Now's the time to think about keeping your mortgage customers. No really...

With the Budget done and dusted, attention has turned to the General Election to see if Mr Osborne’s tinkering will have any influence on the direction of our votes.

Whilst the Chancellor’s horse-trading with the price of cigarettes and booze may catch the headlines for a day or two, it’s the underlying figures that make the biggest difference.

What’s remarkable about the big, important numbers is just how small they are.

In February 2015 inflation fell to 0% – the lowest since records began in 1988. Experts predict a further drop in the spring, pushing the UK into ‘deflation’. Short-term that seems to be good news, although the prognosis often depends on your political or economic viewpoint.

Another big fat zero – or near enough to it – is The Bank of England Base Rate, which has been scraping along the bottom at 0.5% for six years.

Subsequently, mortgages are at an all-time low. Right now, if you’ve got a big enough deposit, you can get a 10-year fixed rate deal around the 2.9% mark!

With numbers this low, mortgage retention strategies hardly seem like a priority but now is actually an ideal time to give it some consideration.

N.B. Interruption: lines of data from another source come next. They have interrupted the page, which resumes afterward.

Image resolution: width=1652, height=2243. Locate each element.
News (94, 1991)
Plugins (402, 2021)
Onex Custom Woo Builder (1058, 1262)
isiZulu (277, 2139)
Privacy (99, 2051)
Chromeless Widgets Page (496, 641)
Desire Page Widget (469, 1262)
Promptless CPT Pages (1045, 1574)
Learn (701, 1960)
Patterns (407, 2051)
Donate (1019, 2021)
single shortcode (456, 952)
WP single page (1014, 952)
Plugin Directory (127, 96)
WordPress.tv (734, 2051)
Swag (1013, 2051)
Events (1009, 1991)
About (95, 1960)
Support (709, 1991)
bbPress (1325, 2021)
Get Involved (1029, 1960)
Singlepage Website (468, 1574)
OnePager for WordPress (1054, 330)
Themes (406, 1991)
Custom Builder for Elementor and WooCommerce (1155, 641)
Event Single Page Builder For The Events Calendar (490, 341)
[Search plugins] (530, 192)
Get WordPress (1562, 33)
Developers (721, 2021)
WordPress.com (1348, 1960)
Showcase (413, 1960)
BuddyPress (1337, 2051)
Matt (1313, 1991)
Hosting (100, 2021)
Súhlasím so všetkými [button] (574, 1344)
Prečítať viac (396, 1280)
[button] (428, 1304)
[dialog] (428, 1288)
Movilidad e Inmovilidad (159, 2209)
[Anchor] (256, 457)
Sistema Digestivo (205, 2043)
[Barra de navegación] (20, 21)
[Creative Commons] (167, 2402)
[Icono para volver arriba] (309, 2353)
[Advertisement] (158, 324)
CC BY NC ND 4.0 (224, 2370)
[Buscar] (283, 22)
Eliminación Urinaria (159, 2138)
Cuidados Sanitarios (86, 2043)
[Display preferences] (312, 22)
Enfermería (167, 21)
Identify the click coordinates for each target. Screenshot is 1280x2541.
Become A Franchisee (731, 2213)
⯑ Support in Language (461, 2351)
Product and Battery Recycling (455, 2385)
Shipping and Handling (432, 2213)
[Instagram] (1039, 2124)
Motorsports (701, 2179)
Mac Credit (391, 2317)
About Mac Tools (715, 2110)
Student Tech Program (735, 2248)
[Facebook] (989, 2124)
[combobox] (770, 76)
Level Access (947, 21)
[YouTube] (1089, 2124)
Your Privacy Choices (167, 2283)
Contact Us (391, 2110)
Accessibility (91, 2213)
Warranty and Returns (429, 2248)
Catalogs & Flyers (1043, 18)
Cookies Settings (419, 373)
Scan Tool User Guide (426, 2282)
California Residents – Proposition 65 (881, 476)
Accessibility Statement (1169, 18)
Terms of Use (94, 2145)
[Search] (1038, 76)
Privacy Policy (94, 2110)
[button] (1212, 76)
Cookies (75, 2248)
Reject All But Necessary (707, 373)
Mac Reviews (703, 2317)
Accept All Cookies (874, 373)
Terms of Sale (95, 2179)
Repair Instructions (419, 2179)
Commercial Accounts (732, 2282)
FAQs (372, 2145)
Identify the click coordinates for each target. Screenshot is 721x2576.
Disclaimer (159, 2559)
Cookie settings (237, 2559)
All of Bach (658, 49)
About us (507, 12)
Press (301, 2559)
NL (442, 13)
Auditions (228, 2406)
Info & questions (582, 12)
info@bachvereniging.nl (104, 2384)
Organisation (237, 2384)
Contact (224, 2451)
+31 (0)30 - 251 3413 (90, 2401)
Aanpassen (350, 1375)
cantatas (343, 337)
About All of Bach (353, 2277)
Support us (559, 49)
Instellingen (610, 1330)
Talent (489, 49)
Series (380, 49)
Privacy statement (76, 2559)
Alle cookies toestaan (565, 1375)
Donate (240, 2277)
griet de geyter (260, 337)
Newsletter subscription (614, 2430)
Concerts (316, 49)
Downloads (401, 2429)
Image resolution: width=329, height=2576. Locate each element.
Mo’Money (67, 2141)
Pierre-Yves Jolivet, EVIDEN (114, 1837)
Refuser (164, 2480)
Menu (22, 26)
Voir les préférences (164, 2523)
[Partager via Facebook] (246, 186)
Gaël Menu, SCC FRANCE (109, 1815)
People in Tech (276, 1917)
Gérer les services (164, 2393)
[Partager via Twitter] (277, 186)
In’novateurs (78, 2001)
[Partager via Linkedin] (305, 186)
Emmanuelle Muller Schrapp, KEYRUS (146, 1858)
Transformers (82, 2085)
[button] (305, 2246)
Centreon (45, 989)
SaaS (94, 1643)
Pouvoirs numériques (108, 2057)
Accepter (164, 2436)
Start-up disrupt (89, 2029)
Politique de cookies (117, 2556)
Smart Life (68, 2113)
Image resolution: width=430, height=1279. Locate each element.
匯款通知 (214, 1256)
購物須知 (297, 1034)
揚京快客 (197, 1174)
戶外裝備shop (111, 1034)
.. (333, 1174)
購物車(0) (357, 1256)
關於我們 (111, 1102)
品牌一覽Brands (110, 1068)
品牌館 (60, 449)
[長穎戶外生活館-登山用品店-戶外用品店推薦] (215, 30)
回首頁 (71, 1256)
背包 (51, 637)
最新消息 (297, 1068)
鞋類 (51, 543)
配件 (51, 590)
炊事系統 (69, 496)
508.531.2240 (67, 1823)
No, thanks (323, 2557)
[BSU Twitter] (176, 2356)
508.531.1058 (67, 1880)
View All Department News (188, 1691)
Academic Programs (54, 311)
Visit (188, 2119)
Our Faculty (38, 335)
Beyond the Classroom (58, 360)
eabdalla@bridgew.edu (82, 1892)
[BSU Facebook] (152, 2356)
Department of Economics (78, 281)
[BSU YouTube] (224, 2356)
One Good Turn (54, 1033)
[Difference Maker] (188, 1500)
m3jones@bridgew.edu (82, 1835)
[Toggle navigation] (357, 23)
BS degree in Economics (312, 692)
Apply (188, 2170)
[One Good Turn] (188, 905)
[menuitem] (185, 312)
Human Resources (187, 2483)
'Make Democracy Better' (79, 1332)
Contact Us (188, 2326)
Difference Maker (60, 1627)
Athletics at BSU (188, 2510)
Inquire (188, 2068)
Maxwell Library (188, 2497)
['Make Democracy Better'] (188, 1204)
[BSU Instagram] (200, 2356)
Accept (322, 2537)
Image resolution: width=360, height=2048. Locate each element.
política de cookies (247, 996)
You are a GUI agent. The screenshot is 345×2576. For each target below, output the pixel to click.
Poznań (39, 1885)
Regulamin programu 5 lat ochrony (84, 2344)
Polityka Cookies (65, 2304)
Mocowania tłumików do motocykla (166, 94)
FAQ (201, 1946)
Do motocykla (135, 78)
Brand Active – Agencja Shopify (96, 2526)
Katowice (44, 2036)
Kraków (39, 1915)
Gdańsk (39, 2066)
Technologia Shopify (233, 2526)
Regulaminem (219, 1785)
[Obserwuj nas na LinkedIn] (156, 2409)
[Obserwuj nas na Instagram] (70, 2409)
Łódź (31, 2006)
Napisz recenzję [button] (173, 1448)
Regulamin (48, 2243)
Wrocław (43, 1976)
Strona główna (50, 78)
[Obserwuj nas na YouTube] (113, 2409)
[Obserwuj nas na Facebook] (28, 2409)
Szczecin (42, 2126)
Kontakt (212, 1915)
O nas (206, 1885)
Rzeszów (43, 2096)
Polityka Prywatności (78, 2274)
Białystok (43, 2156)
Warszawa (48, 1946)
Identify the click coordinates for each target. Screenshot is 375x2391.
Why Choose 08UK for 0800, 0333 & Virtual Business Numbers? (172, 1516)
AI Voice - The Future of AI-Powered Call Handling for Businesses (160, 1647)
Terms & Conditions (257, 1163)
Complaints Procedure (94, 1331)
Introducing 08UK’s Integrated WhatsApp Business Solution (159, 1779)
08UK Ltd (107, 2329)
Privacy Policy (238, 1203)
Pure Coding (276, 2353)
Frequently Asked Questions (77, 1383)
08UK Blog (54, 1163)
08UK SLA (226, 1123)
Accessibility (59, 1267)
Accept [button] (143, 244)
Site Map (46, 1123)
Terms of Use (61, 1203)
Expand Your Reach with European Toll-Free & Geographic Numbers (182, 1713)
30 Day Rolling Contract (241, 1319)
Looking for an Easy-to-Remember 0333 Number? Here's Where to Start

For one, rates can only go one way. Your average British homeowner has become so accustomed to low rates that any increase will get many of them running to the nearest comparison site or IFA.

It also takes time to refine your approach. Better to test and learn in the calmer waters of a flat-ish market than wait until rates are shooting up and customers are jumping ship. Establishing benchmarks in benign economic conditions will also help improve the longer-term sustainability of your strategy.

Still not convinced? Well if nothing else, take a look at your customer data and remind yourself who’s on your books.

Assuming your budgets and resources are finite, focus on the first step, building or refining a customer profile:

  • Who are your customers? Who are the most valuable? (i.e. the ones you want to keep)
  • What are their characteristics?
  • Are you able to identify their churn behaviour?

This last point is perhaps the main reason why you should give yourself plenty of time to develop a plan. Certain behaviours indicate the potential to churn. If a customer requests redemption information, do you have a customer service feedback loop in place? If they visit your website’s mortgage product pages to check out current deals, do you have a Data Marketing Platform that can track and report on their behaviour?

Getting these measures in place won’t happen over night, so start thinking about it now. Because as rates rise and the mortgage market rediscovers its mojo, you’ll need to do everything you can to keep your best customers.